Resistance Training with Co-ingestion of Anti-inflammatory Drugs Attenuates Mitochondrial Function

The current study aimed to examine the effects of resistance exercise with concomitant consumption of high vs. low daily doses of non-steroidal anti-inflammatory drugs (NSAIDs) on mitochondrial oxidative phosphorylation in skeletal muscle. As a secondary aim, we compared the effects of eccentric overload with conventional training.

These results suggest that 8 weeks of resistance training with co-ingestion of anti-inflammatory drugs reduces mitochondrial function but increases mitochondrial content. The observed changes were not affected by higher doses of NSAIDs consumption, suggesting that the resistance training intervention was the prime mediator of the decreased mitochondrial phosphorylation. Finally, we noted that flywheel resistance training, emphasizing eccentric overload, rescued some of the reduction in mitochondrial function seen with conventional resistance training.

Twenty participants were randomized to either a group taking high doses (3 × 400 mg/day) of ibuprofen (IBU; 27 ± 5 year; n = 11) or a group ingesting a low dose (1 × 75 mg/day) of acetylsalicylic acid (ASA; 26 ± 4 year; n = 9) during 8 weeks of supervised knee extensor resistance training.
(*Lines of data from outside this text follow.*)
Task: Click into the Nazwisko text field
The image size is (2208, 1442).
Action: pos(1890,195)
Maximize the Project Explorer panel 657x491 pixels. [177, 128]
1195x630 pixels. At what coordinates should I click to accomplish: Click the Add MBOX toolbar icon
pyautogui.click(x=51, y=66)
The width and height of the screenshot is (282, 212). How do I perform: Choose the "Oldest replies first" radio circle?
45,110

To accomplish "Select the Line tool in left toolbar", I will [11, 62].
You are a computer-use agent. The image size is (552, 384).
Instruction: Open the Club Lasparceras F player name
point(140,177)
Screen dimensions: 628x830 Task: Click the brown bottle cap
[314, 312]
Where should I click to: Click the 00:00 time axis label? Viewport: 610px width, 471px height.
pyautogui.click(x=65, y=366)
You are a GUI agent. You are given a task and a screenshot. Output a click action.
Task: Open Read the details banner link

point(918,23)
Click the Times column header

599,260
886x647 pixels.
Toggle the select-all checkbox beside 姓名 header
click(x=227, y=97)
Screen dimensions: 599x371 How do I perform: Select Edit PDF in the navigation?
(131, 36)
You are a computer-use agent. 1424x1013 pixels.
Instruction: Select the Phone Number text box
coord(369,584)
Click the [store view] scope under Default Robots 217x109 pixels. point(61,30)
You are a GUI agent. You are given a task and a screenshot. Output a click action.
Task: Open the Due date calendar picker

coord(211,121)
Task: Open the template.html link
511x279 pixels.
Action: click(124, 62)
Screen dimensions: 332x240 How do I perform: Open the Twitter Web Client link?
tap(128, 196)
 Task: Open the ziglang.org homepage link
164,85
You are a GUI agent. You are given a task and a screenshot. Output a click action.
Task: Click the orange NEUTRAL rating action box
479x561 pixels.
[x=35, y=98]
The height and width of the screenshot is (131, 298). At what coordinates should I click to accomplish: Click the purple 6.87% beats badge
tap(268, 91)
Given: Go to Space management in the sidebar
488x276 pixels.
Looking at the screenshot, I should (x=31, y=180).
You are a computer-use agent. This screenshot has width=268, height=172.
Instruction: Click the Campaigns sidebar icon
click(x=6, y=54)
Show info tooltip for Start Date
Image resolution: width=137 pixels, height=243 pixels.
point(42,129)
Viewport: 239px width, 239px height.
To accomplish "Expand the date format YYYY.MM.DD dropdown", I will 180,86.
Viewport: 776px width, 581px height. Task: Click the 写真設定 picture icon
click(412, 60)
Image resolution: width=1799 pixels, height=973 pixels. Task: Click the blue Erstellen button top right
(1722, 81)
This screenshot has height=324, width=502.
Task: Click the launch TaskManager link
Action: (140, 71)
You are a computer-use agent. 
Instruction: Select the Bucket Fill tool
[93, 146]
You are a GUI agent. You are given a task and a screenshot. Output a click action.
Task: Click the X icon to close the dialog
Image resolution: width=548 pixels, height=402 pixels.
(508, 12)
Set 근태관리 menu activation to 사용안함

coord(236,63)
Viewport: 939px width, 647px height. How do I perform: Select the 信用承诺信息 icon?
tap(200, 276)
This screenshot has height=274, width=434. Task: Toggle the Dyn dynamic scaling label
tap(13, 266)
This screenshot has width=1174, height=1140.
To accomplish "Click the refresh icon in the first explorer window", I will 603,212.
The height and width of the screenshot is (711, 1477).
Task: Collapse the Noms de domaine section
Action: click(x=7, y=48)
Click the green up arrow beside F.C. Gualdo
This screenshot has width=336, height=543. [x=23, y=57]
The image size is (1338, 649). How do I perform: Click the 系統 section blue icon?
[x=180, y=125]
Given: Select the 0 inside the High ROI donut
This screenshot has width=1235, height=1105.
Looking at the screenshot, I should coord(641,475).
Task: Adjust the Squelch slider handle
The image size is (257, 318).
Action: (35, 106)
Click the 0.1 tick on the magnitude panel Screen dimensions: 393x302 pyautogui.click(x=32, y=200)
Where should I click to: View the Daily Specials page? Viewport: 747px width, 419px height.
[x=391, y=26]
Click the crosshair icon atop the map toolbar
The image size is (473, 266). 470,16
Each of the subject's legs were randomized to complete the training program using either a flywheel (FW) device emphasizing eccentric overload, or a traditional weight stack machine (WS). Maximal mitochondrial oxidative phosphorylation (CI+IIP) from permeabilized skeletal muscle bundles was assessed using high-resolution respirometry. Citrate synthase (CS) activity was assessed using spectrophotometric techniques and mitochondrial protein content using western blotting.

After training, CI+IIP decreased (P < 0.05) in both IBU (23%) and ASA (29%) with no difference across medical treatments. Although CI+IIP decreased in both legs, the decrease was greater (interaction p = 0.015) in WS (33%, p = 0.001) compared with FW (19%, p = 0.078). CS activity increased (p = 0.027) with resistance training, with no interactions with medical treatment or training modality. Protein expression of ULK1 increased with training in both groups (p < 0.001). The increase in quadriceps muscle volume was not correlated with changes in CI+IIP (R = 0.16).